[Extracted data entries]

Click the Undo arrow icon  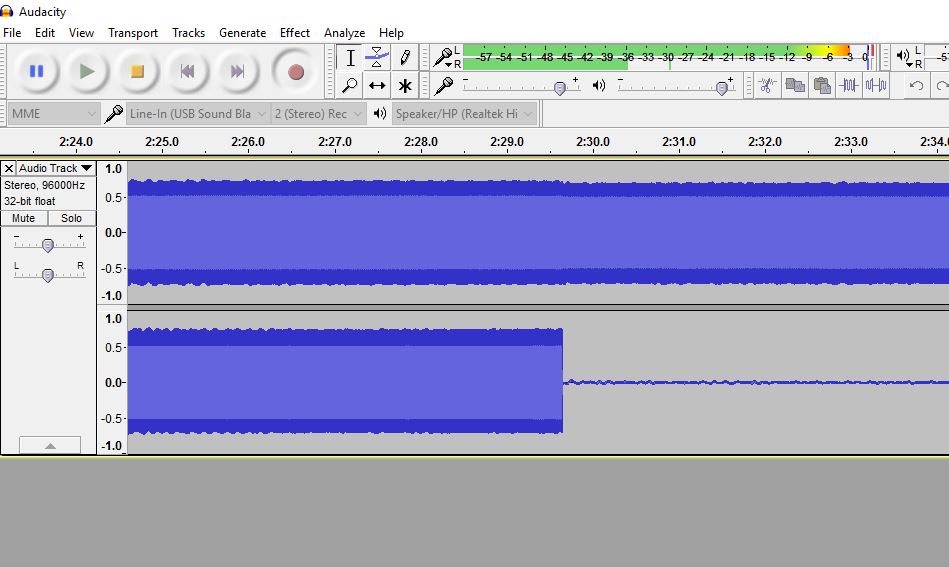pos(916,86)
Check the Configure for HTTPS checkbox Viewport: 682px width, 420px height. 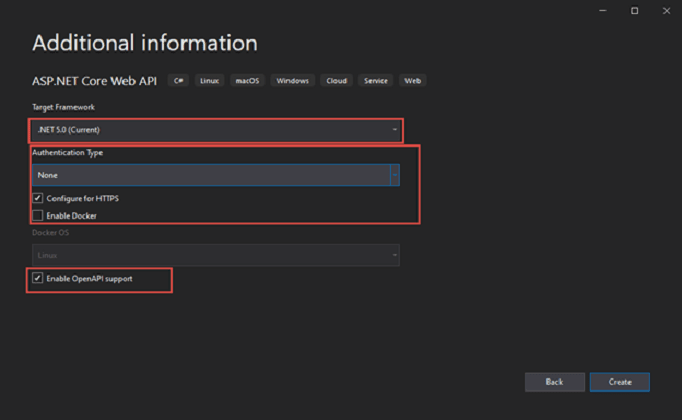[38, 198]
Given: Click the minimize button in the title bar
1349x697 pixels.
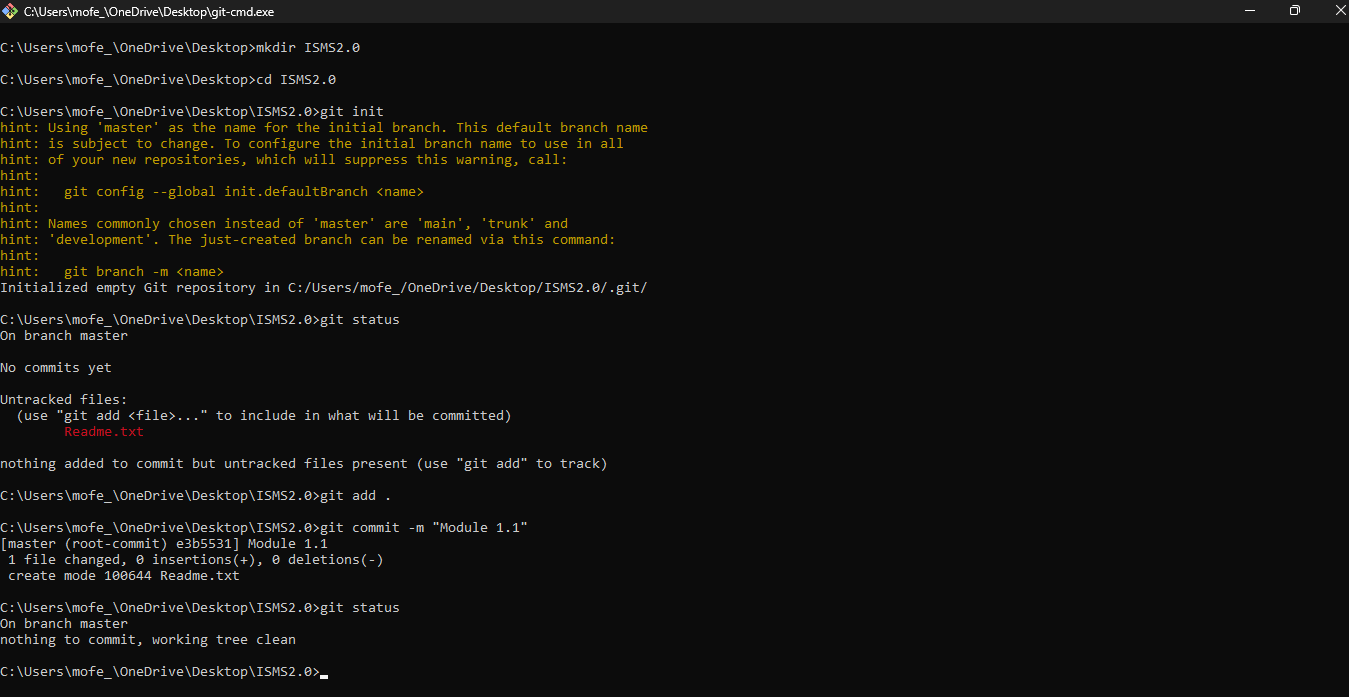Looking at the screenshot, I should (1249, 10).
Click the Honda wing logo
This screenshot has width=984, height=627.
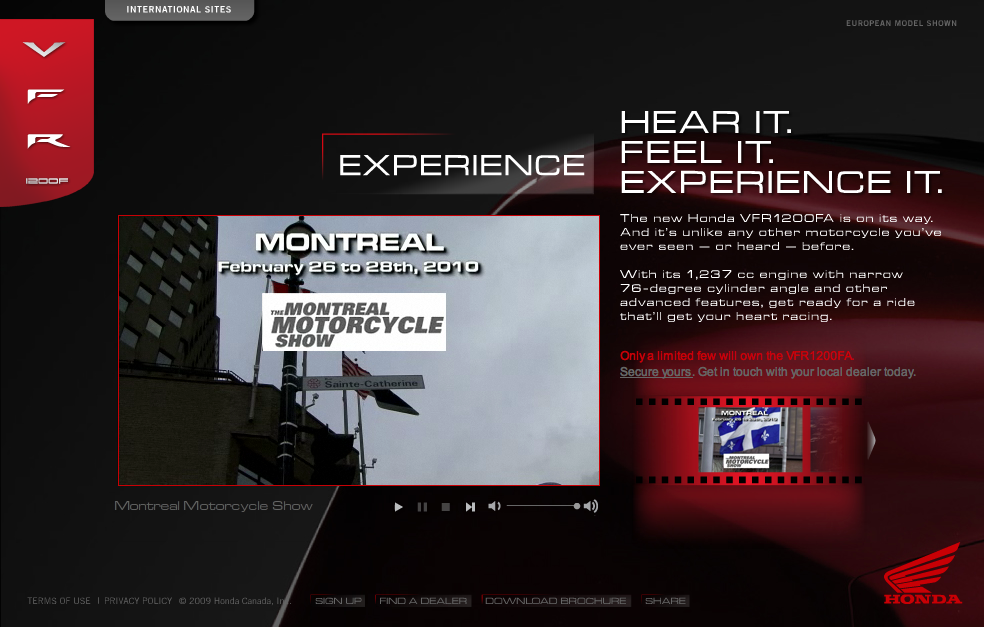[x=921, y=575]
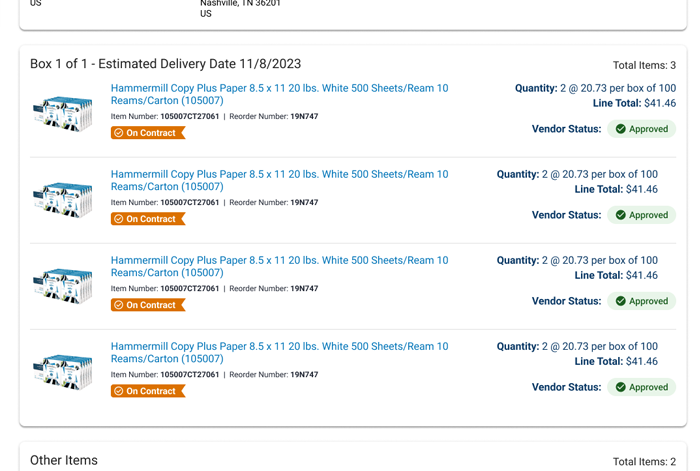Click the fourth row's paper carton thumbnail
700x471 pixels.
coord(63,372)
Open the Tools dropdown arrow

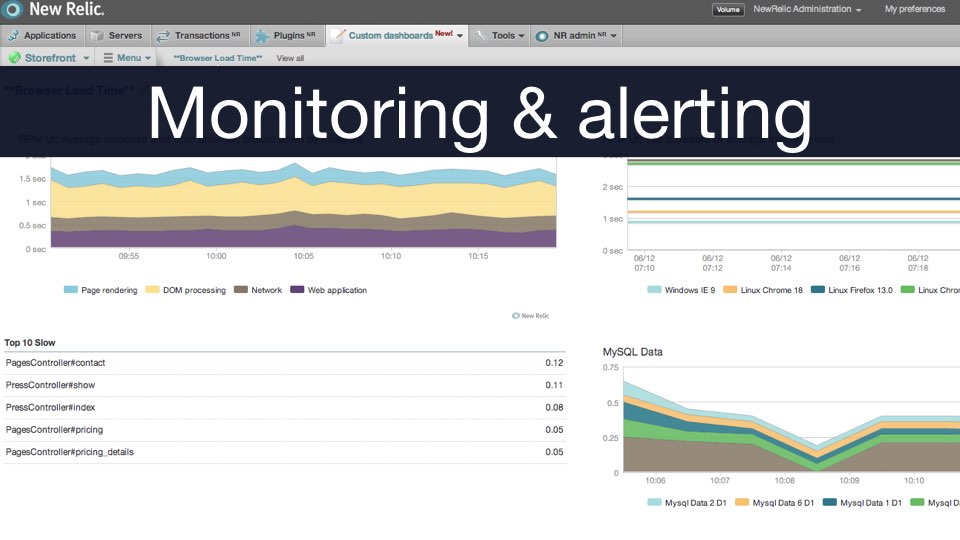tap(522, 37)
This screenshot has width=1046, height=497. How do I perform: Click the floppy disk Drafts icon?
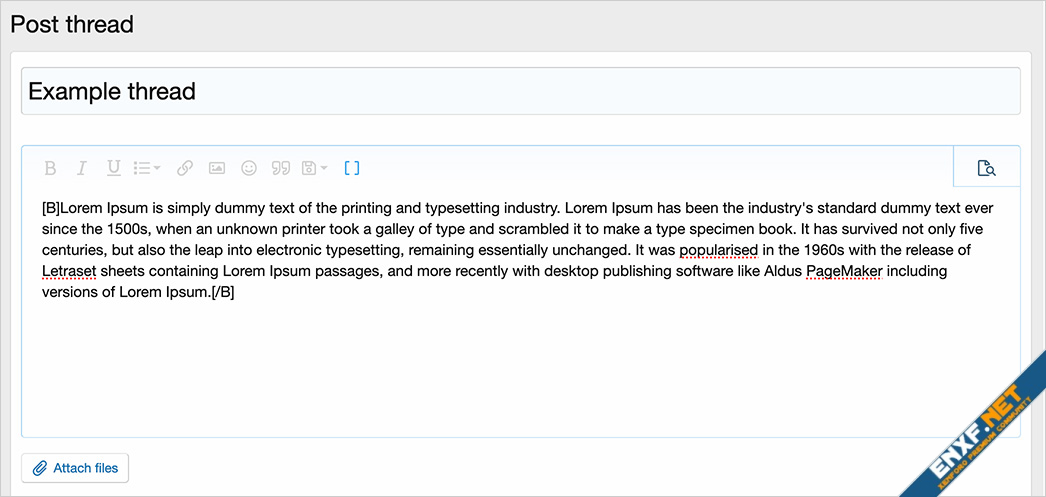309,168
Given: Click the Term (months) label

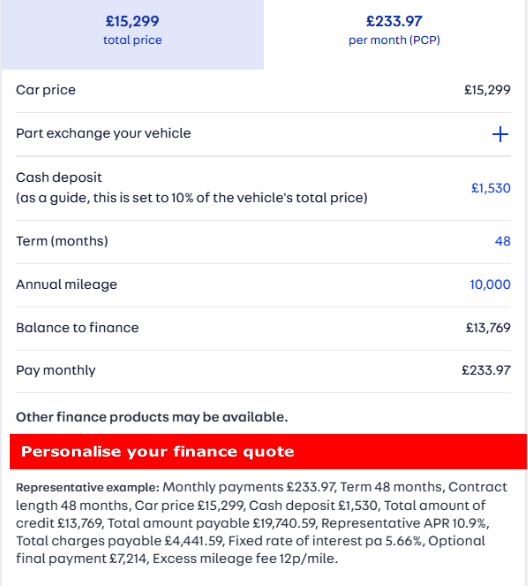Looking at the screenshot, I should point(62,241).
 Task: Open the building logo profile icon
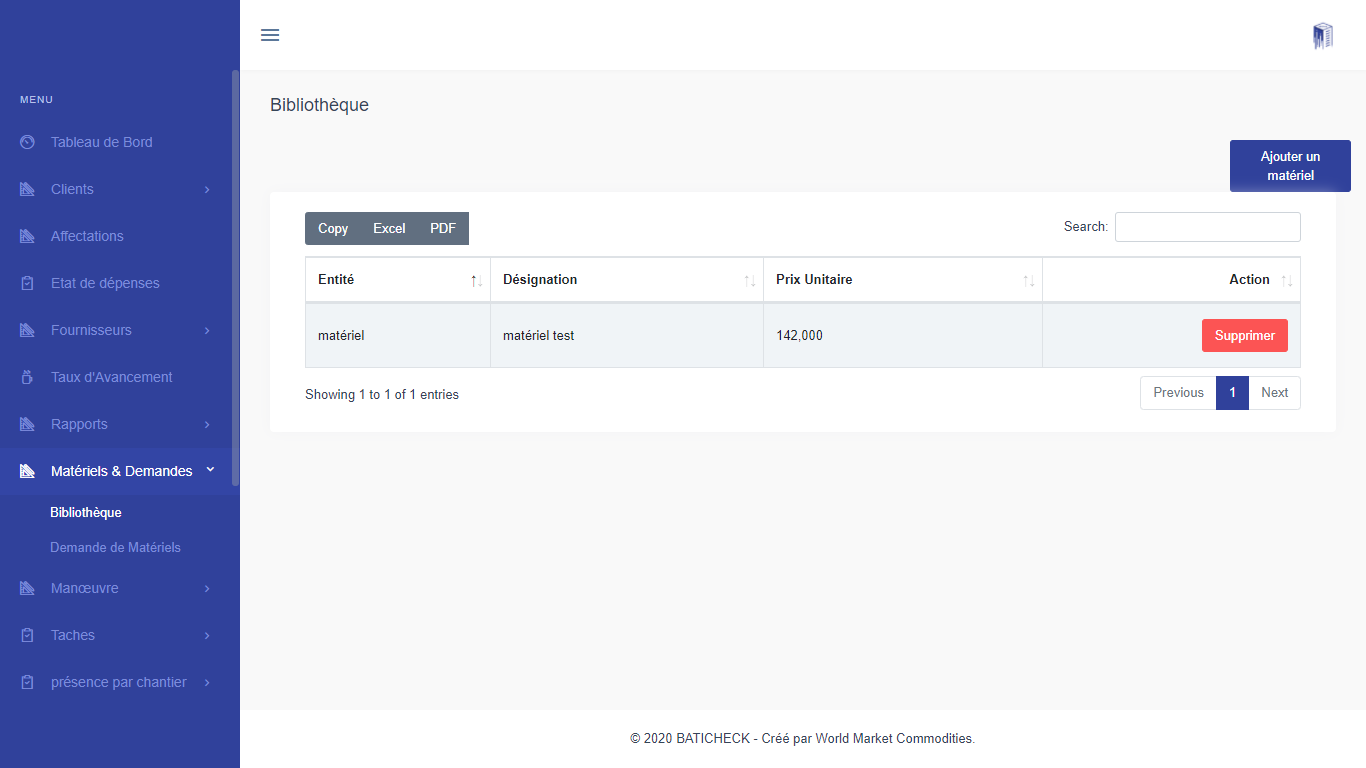click(x=1323, y=36)
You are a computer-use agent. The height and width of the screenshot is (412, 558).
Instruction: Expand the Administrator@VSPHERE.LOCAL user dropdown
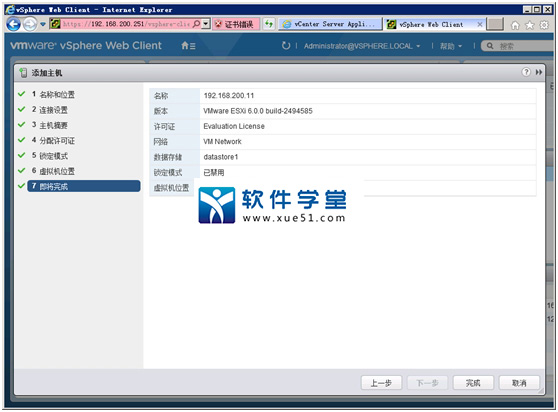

● Task requirements
Each line from the one that contains "This screenshot has width=1046, height=497." through the end of the records should be restated exactly; include both end lines and leave any pictures out.

● Finished task
This screenshot has width=1046, height=497. How do I perform: Click the floppy disk Drafts icon?
309,168
Given: Click the Term (months) label

Looking at the screenshot, I should point(62,241).
 Task: Open the building logo profile icon
click(x=1323, y=36)
You are a computer-use agent. The height and width of the screenshot is (412, 558).
Instruction: Expand the Administrator@VSPHERE.LOCAL user dropdown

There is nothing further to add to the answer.